## TASK TO CARRY OUT:
Exactly as given, write out all the entries again.

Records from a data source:
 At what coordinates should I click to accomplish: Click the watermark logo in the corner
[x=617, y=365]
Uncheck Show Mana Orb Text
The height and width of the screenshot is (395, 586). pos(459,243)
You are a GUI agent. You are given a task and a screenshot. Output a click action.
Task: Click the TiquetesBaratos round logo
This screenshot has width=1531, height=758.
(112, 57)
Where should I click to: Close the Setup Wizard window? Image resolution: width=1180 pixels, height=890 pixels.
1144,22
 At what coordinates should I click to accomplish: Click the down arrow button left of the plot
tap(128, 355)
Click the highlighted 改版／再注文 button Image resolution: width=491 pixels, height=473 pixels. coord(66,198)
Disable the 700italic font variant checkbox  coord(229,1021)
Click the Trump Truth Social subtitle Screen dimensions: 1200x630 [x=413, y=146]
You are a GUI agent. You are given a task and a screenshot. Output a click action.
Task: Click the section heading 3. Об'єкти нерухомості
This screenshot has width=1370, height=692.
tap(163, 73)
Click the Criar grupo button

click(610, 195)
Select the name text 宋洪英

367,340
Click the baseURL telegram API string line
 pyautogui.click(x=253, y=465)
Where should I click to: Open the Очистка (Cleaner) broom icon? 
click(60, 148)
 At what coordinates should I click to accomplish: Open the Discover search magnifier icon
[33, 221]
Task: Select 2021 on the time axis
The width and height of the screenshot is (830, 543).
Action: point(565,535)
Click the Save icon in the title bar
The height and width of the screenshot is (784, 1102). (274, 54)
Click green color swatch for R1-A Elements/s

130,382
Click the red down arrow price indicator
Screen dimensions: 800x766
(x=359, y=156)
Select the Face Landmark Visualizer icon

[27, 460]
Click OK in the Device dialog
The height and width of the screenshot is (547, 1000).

## YOUR SOLUTION:
 At what coordinates should I click to accomplish: Click the watermark logo in the corner
[x=617, y=365]
Uncheck Show Mana Orb Text
The height and width of the screenshot is (395, 586). pos(459,243)
You are a GUI agent. You are given a task and a screenshot. Output a click action.
Task: Click the TiquetesBaratos round logo
This screenshot has width=1531, height=758.
(112, 57)
Where should I click to: Close the Setup Wizard window? Image resolution: width=1180 pixels, height=890 pixels.
1144,22
 At what coordinates should I click to accomplish: Click the down arrow button left of the plot
tap(128, 355)
Click the highlighted 改版／再注文 button Image resolution: width=491 pixels, height=473 pixels. coord(66,198)
Disable the 700italic font variant checkbox  coord(229,1021)
Click the Trump Truth Social subtitle Screen dimensions: 1200x630 [x=413, y=146]
You are a GUI agent. You are given a task and a screenshot. Output a click action.
Task: Click the section heading 3. Об'єкти нерухомості
This screenshot has width=1370, height=692.
tap(163, 73)
Click the Criar grupo button

click(610, 195)
Select the name text 宋洪英

367,340
Click the baseURL telegram API string line
 pyautogui.click(x=253, y=465)
Where should I click to: Open the Очистка (Cleaner) broom icon? 
click(60, 148)
 At what coordinates should I click to accomplish: Open the Discover search magnifier icon
[33, 221]
Task: Select 2021 on the time axis
The width and height of the screenshot is (830, 543).
Action: point(565,535)
Click the Save icon in the title bar
The height and width of the screenshot is (784, 1102). (274, 54)
Click green color swatch for R1-A Elements/s

130,382
Click the red down arrow price indicator
Screen dimensions: 800x766
(x=359, y=156)
Select the Face Landmark Visualizer icon

[27, 460]
Click OK in the Device dialog
The height and width of the screenshot is (547, 1000).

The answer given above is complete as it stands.